### Data listing ###
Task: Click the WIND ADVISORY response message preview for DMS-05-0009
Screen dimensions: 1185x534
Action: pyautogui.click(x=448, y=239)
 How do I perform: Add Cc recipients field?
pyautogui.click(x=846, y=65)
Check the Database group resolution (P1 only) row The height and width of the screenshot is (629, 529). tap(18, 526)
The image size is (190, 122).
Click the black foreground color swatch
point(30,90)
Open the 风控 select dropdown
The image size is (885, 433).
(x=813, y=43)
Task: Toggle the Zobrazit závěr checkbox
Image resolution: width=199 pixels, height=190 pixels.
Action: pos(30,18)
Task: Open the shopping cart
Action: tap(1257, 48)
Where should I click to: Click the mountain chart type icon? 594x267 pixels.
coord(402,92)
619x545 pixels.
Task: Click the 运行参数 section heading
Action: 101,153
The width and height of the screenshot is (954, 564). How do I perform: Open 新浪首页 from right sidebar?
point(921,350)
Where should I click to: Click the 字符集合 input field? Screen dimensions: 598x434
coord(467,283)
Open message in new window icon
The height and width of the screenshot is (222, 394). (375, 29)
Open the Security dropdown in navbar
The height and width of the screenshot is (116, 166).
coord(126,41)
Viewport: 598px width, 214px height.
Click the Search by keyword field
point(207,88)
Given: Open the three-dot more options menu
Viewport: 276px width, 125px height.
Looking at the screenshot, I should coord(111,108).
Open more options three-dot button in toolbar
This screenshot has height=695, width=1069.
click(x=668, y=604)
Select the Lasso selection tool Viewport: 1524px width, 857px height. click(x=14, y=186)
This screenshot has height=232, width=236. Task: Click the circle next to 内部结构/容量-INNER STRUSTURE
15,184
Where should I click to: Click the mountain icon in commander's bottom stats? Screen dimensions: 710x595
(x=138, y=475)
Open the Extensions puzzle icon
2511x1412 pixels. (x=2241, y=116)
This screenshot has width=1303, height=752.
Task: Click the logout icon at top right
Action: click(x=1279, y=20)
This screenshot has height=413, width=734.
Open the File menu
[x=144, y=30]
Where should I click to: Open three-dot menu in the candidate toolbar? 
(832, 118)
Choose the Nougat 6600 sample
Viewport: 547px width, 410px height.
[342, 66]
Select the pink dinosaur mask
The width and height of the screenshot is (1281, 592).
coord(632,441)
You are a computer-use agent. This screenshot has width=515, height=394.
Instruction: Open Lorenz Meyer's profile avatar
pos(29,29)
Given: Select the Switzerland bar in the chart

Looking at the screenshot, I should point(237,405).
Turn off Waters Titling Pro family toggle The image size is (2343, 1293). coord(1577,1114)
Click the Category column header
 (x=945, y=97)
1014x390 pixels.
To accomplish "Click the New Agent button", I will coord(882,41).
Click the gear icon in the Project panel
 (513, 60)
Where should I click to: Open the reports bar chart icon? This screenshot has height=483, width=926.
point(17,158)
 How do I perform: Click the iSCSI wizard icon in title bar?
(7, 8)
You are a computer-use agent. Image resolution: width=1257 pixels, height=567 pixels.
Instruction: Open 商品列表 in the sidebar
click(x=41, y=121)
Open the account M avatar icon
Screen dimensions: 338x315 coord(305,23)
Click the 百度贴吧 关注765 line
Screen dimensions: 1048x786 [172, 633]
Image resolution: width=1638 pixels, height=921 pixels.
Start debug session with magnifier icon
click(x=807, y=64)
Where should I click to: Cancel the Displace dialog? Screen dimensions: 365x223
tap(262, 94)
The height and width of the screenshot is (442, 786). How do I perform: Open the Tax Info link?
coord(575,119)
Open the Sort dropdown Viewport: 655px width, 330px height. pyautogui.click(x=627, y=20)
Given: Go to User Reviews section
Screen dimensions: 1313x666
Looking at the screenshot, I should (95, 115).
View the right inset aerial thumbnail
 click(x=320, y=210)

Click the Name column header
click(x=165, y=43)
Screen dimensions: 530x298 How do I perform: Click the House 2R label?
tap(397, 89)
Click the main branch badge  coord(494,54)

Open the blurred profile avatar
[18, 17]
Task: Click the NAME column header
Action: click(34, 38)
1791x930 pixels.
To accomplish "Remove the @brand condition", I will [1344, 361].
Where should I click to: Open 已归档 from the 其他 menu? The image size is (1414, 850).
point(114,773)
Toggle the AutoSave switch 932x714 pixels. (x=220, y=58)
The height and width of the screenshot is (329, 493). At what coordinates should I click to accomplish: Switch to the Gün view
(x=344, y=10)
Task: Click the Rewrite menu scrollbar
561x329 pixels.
###
Reproduce all of the data above, line for line, with no changes.

• Task result
Task: Click the WIND ADVISORY response message preview for DMS-05-0009
Screen dimensions: 1185x534
Action: pyautogui.click(x=448, y=239)
 How do I perform: Add Cc recipients field?
pyautogui.click(x=846, y=65)
Check the Database group resolution (P1 only) row The height and width of the screenshot is (629, 529). tap(18, 526)
The image size is (190, 122).
Click the black foreground color swatch
point(30,90)
Open the 风控 select dropdown
The image size is (885, 433).
(x=813, y=43)
Task: Toggle the Zobrazit závěr checkbox
Image resolution: width=199 pixels, height=190 pixels.
Action: pos(30,18)
Task: Open the shopping cart
Action: tap(1257, 48)
Where should I click to: Click the mountain chart type icon? 594x267 pixels.
coord(402,92)
619x545 pixels.
Task: Click the 运行参数 section heading
Action: 101,153
The width and height of the screenshot is (954, 564). How do I perform: Open 新浪首页 from right sidebar?
point(921,350)
Where should I click to: Click the 字符集合 input field? Screen dimensions: 598x434
coord(467,283)
Open message in new window icon
The height and width of the screenshot is (222, 394). (375, 29)
Open the Security dropdown in navbar
The height and width of the screenshot is (116, 166).
coord(126,41)
Viewport: 598px width, 214px height.
Click the Search by keyword field
point(207,88)
Given: Open the three-dot more options menu
Viewport: 276px width, 125px height.
Looking at the screenshot, I should coord(111,108).
Open more options three-dot button in toolbar
This screenshot has height=695, width=1069.
click(x=668, y=604)
Select the Lasso selection tool Viewport: 1524px width, 857px height. click(x=14, y=186)
This screenshot has height=232, width=236. Task: Click the circle next to 内部结构/容量-INNER STRUSTURE
15,184
Where should I click to: Click the mountain icon in commander's bottom stats? Screen dimensions: 710x595
(x=138, y=475)
Open the Extensions puzzle icon
2511x1412 pixels. (x=2241, y=116)
This screenshot has width=1303, height=752.
Task: Click the logout icon at top right
Action: click(x=1279, y=20)
This screenshot has height=413, width=734.
Open the File menu
[x=144, y=30]
Where should I click to: Open three-dot menu in the candidate toolbar? 
(832, 118)
Choose the Nougat 6600 sample
Viewport: 547px width, 410px height.
[342, 66]
Select the pink dinosaur mask
The width and height of the screenshot is (1281, 592).
coord(632,441)
You are a computer-use agent. This screenshot has width=515, height=394.
Instruction: Open Lorenz Meyer's profile avatar
pos(29,29)
Given: Select the Switzerland bar in the chart

Looking at the screenshot, I should point(237,405).
Turn off Waters Titling Pro family toggle The image size is (2343, 1293). coord(1577,1114)
Click the Category column header
 (x=945, y=97)
1014x390 pixels.
To accomplish "Click the New Agent button", I will coord(882,41).
Click the gear icon in the Project panel
 (513, 60)
Where should I click to: Open the reports bar chart icon? This screenshot has height=483, width=926.
point(17,158)
 How do I perform: Click the iSCSI wizard icon in title bar?
(7, 8)
You are a computer-use agent. Image resolution: width=1257 pixels, height=567 pixels.
Instruction: Open 商品列表 in the sidebar
click(x=41, y=121)
Open the account M avatar icon
Screen dimensions: 338x315 coord(305,23)
Click the 百度贴吧 关注765 line
Screen dimensions: 1048x786 [172, 633]
Image resolution: width=1638 pixels, height=921 pixels.
Start debug session with magnifier icon
click(x=807, y=64)
Where should I click to: Cancel the Displace dialog? Screen dimensions: 365x223
tap(262, 94)
The height and width of the screenshot is (442, 786). How do I perform: Open the Tax Info link?
coord(575,119)
Open the Sort dropdown Viewport: 655px width, 330px height. pyautogui.click(x=627, y=20)
Given: Go to User Reviews section
Screen dimensions: 1313x666
Looking at the screenshot, I should (95, 115).
View the right inset aerial thumbnail
 click(x=320, y=210)

Click the Name column header
click(x=165, y=43)
Screen dimensions: 530x298 How do I perform: Click the House 2R label?
tap(397, 89)
Click the main branch badge  coord(494,54)

Open the blurred profile avatar
[18, 17]
Task: Click the NAME column header
Action: click(34, 38)
1791x930 pixels.
To accomplish "Remove the @brand condition", I will [1344, 361].
Where should I click to: Open 已归档 from the 其他 menu? The image size is (1414, 850).
point(114,773)
Toggle the AutoSave switch 932x714 pixels. (x=220, y=58)
The height and width of the screenshot is (329, 493). At what coordinates should I click to accomplish: Switch to the Gün view
(x=344, y=10)
Task: Click the Rewrite menu scrollbar
561x329 pixels.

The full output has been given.